A proposito di questo, mi viene in mente un altro dettaglio. Lo dico a Fastréda: «Mi ha colpito che voi, in paese, se dovete incontrare qualcuno, non provate quasi mai a telefonargli ma vi avviate a piedi per vedere se è in casa. E vi perdete di vista per settimane, senza scambiarvi messaggi al telefono». Anche questo è un indizio di come Melchiorre abbia voluto raccontare un ambiente contemporaneo e però non del tutto coincidente con quello che viviamo, una trascendenza che va al di là del realismo spicciolo, e trabocca nel simbolismo universale. Non lo ha fatto esagerando gli elementi fantastici, come nei romanzi di Dino Buzzati, ma utilizzandone una piccola percentuale. In questo modo è riuscito a ottenere un sortilegio credibile, cupamente seduttivo.

La finzione di Melchiorre è possibile grazie a questi procedimenti: stilizzare la lingua; impastare il presente col passato; limitarsi a un piccolo paese, tagliando via il resto del mondo e la sua nervatura elettronica: tutto ciò permette al romanziere il suo stile alto, lontano da una scrittura nervosa (e quasi inevitabilmente nevrotica: non si può che scrivere nevroticamente, se si racconta l’oggi). D’altronde, il suo è un romanzo che cerca di reincantare il mondo. Il rischio è quello dell’impostura; ma a sventarlo ci sono gli argomenti smaliziati che Melchiorre mette in bocca al Duca: per esempio quando fa notare che la montagna è un luogo al passo con i tempi, per nulla arretrato, e dell’attualità cova tutti i vizi. Il reincantamento include anche il Male, non è una facile scappatoia idilliaca. 
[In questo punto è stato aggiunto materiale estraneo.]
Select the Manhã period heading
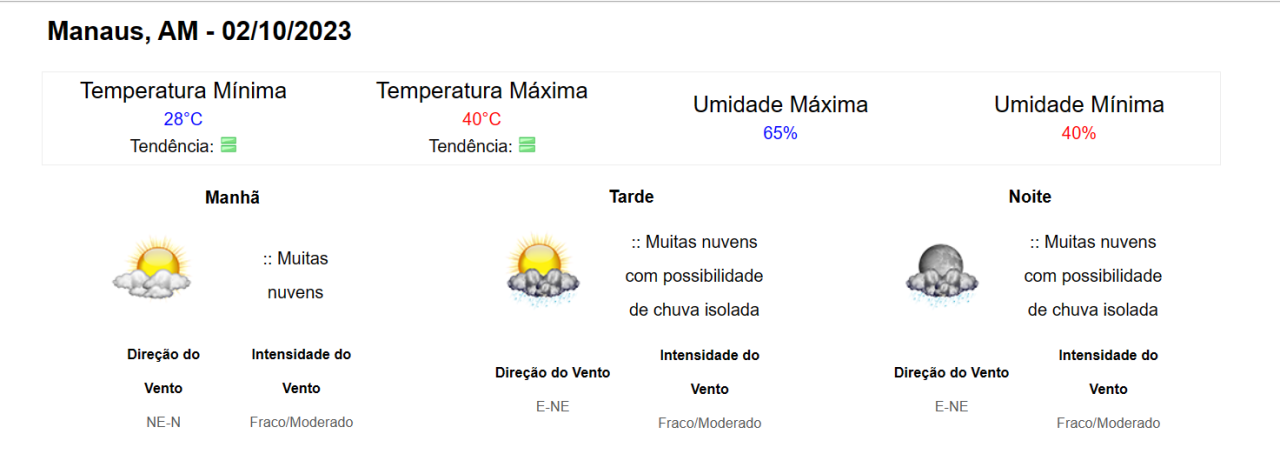Screen dimensions: 1280x454 coord(232,197)
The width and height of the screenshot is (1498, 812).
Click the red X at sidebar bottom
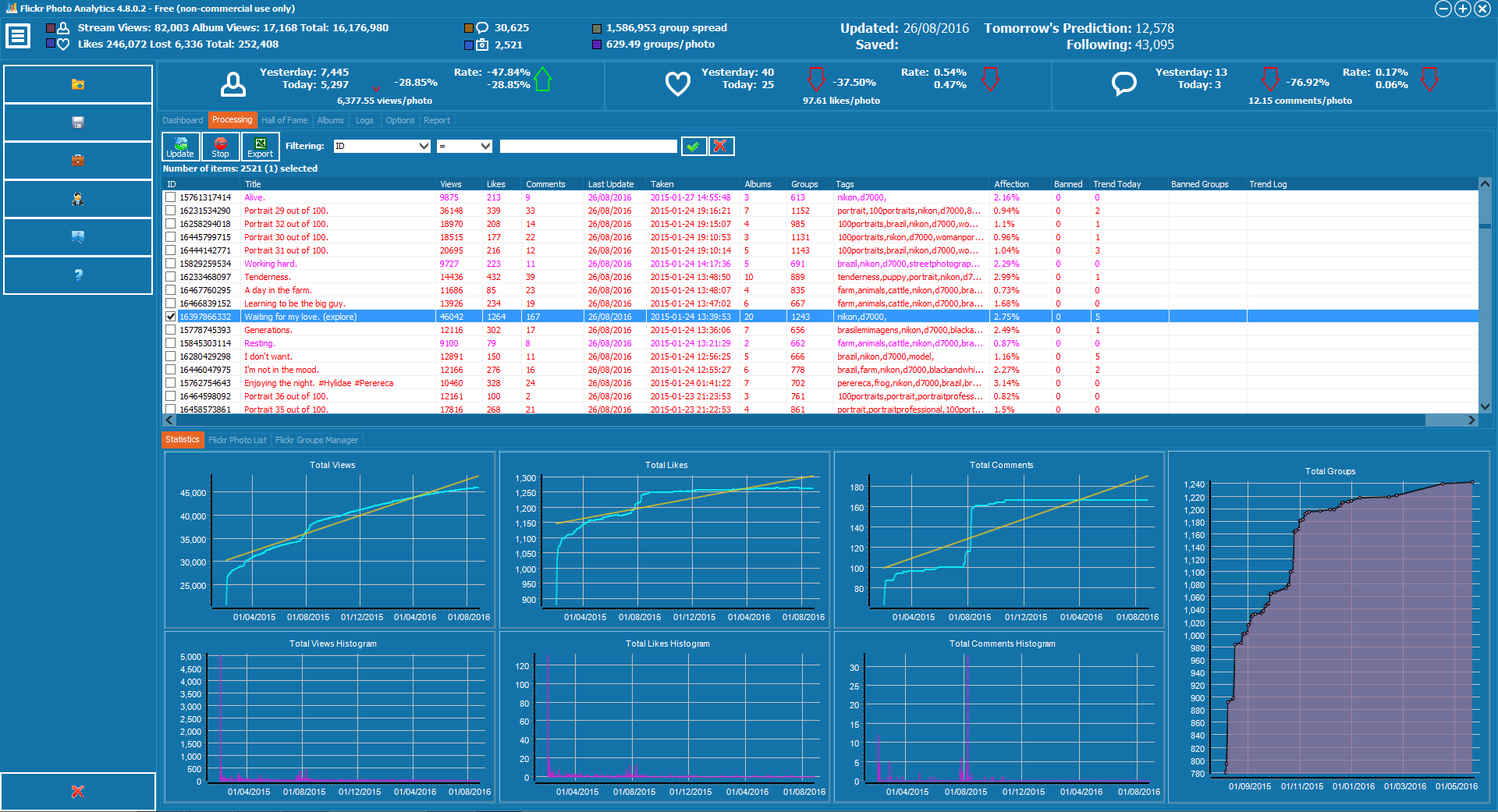point(78,792)
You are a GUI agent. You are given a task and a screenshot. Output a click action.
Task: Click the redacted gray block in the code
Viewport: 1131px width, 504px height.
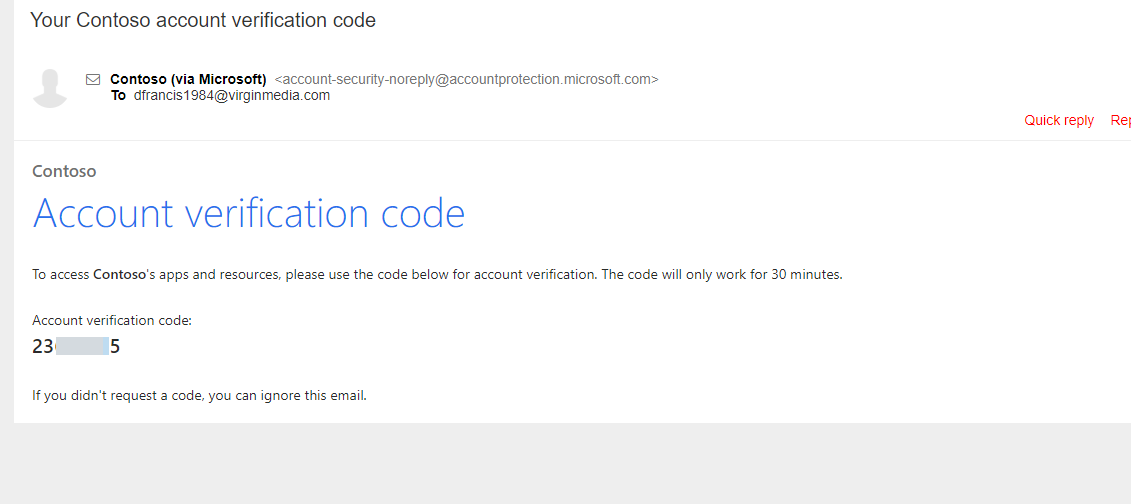82,346
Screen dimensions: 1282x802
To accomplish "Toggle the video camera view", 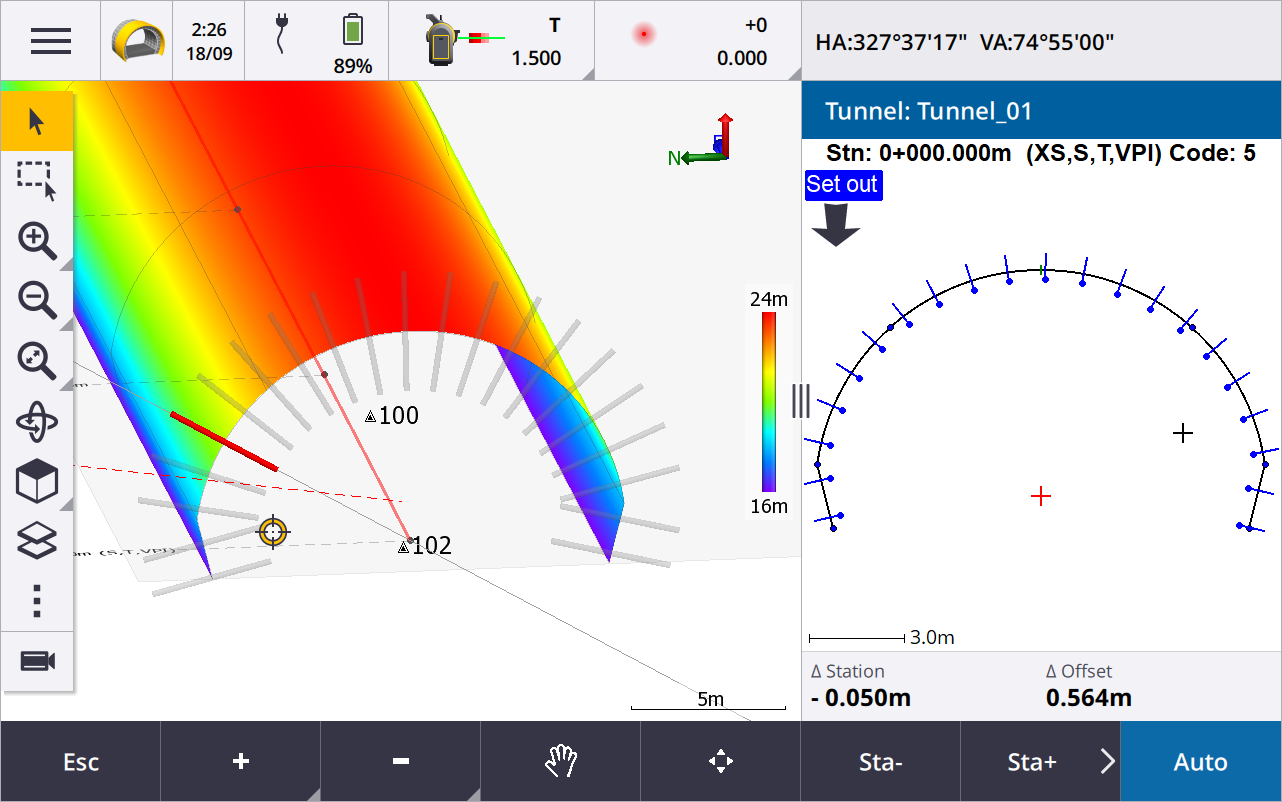I will tap(37, 661).
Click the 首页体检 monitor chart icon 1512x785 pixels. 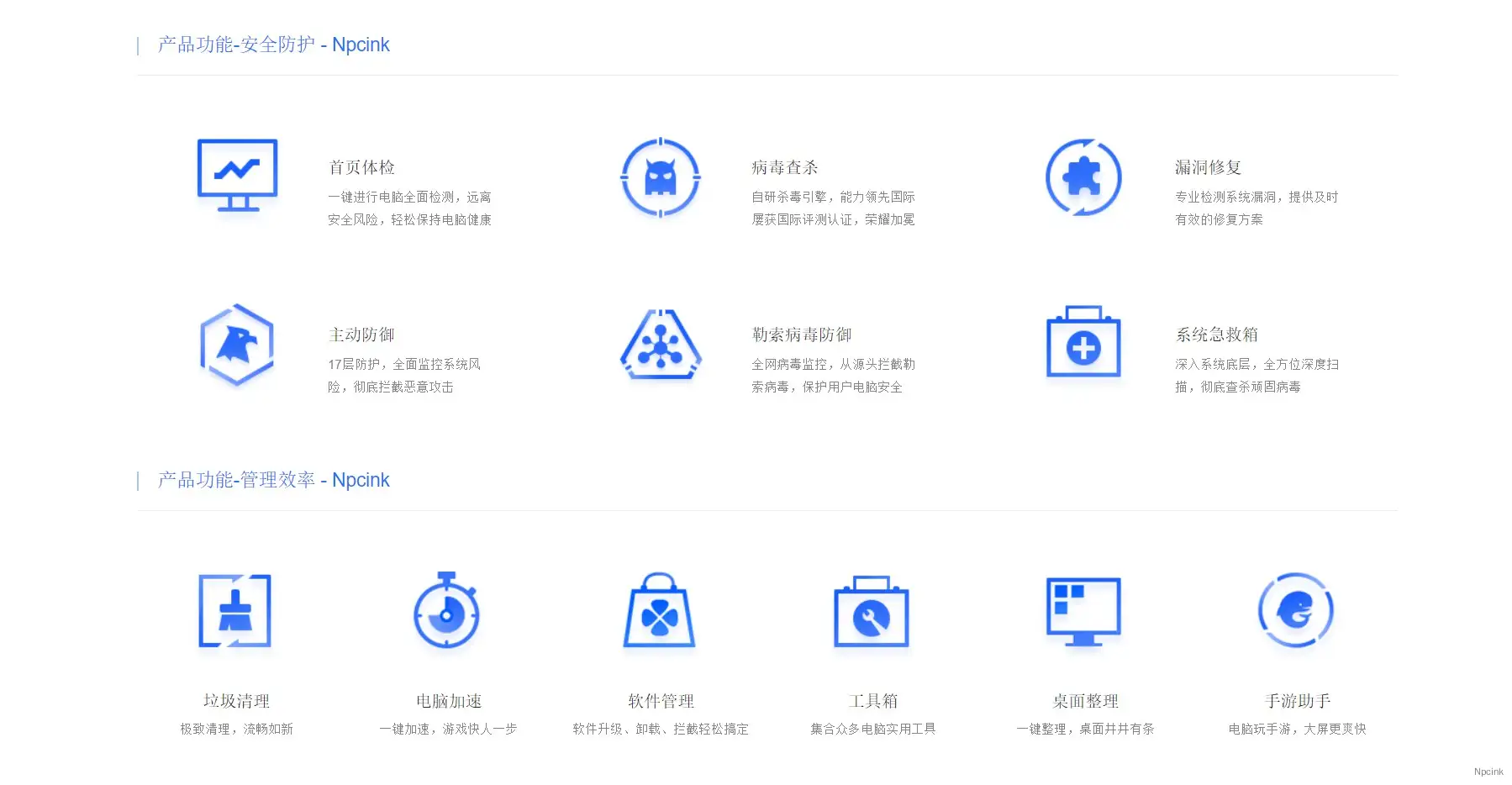point(237,175)
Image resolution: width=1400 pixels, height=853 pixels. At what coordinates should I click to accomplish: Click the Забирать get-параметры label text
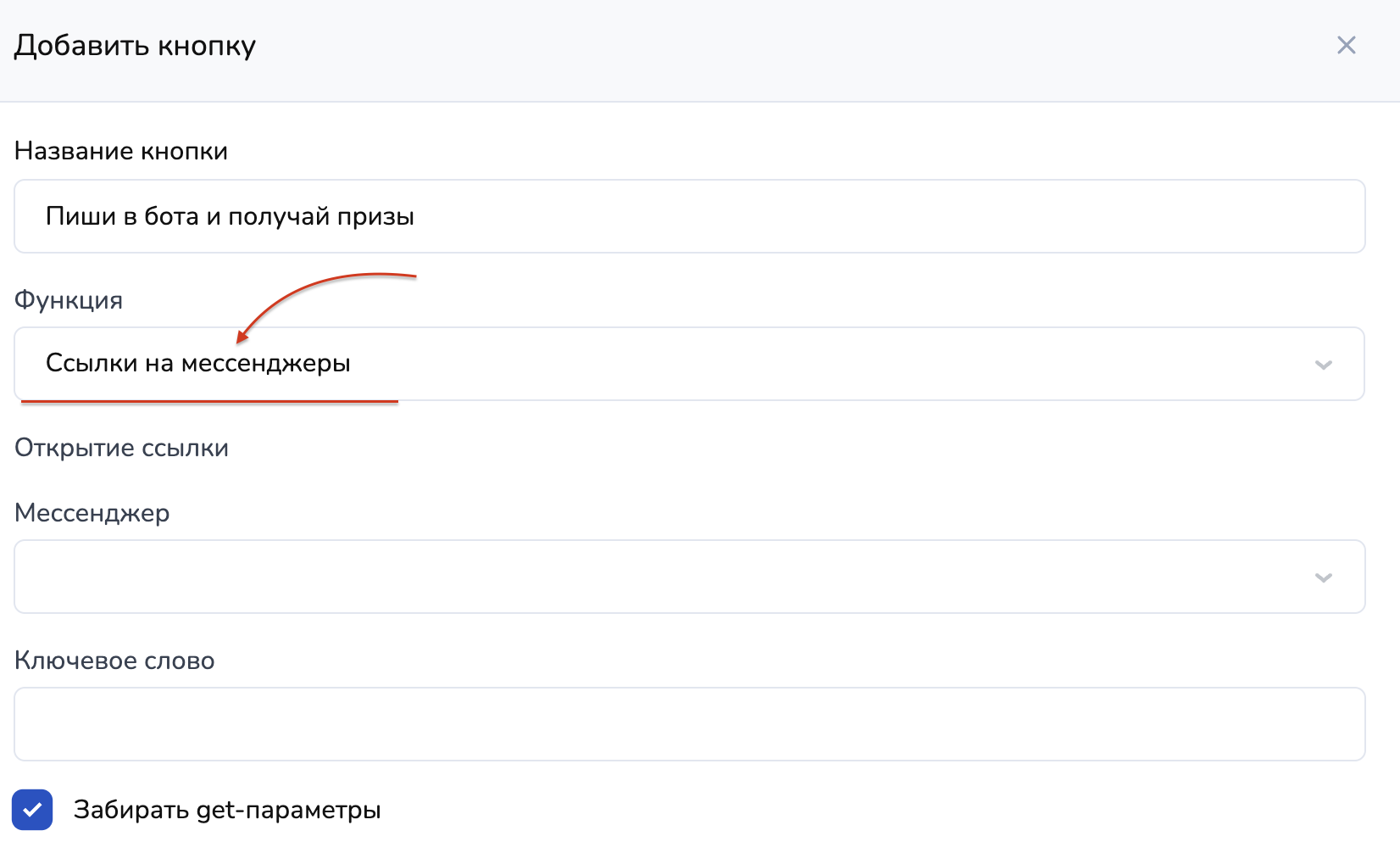(x=226, y=810)
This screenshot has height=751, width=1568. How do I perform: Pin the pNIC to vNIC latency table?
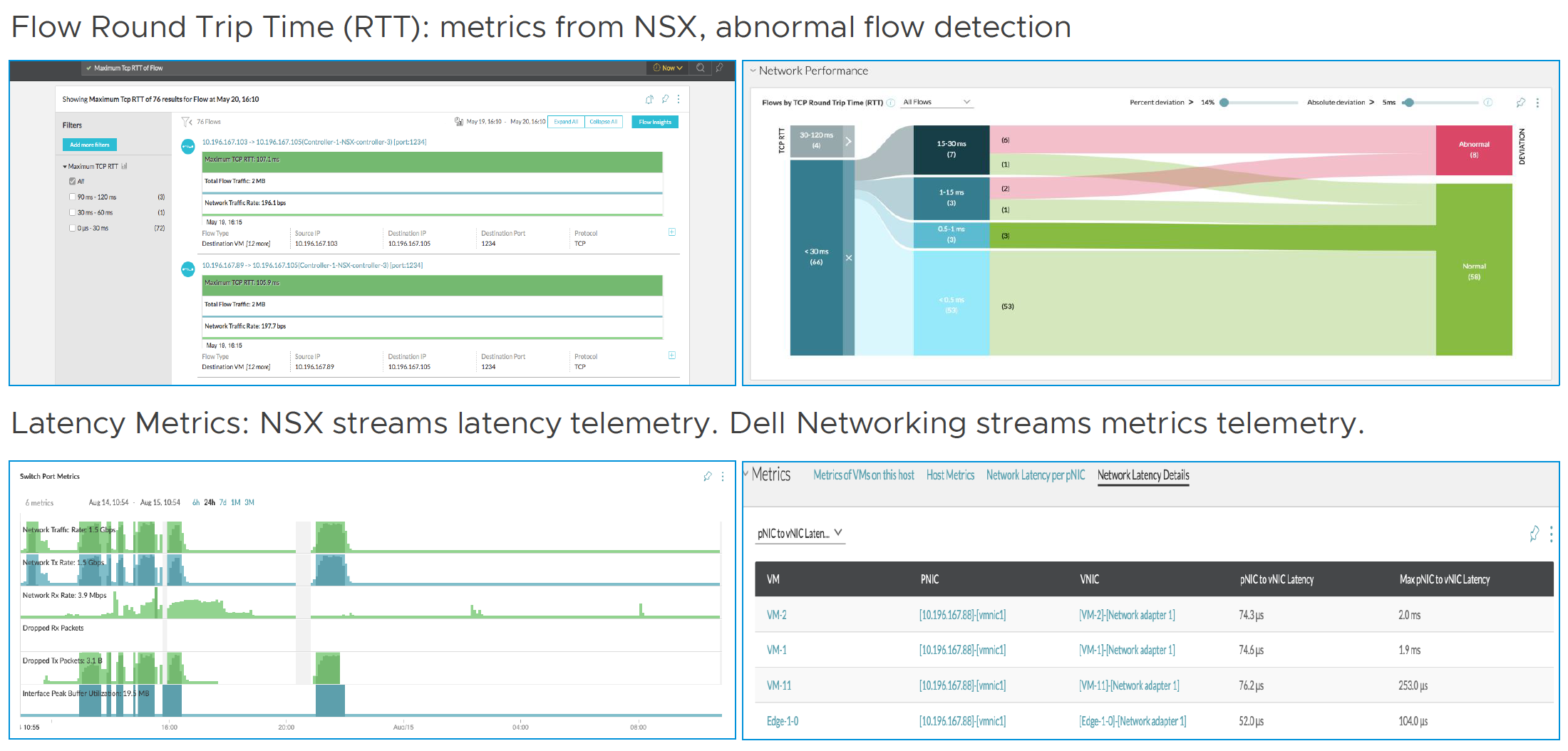pos(1535,534)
Parlo a Fastréda della visione per nulla consolatoria della natura in questo romanzo; il bosco incolto non è visto come una salvezza; al contrario, incombe soffocando Vallorgàna e tutta la civiltà, la nostra bolla illusoria. È una nuova foresta di Birnam che avanza verso Dunsinane: questa volta non per spodestare Macbeth, ma per scalzare la sopraffazione umana sugli altri esseri viventi, l’egemonia dell’Antropocene. Questo romanzo convincerebbe lo scrittore indiano Amitav Ghosh (l’autore del saggio La grande cecità, Neri Pozza, su romanzi e cambiamento climatico) e la studiosa Carla Benedetti (La letteratura ci salverà dall’estinzione, Einaudi), che in questi anni giustamente pretendono dalla letteratura un pensiero e un’immaginazione artistica all’altezza dei guai del pianeta.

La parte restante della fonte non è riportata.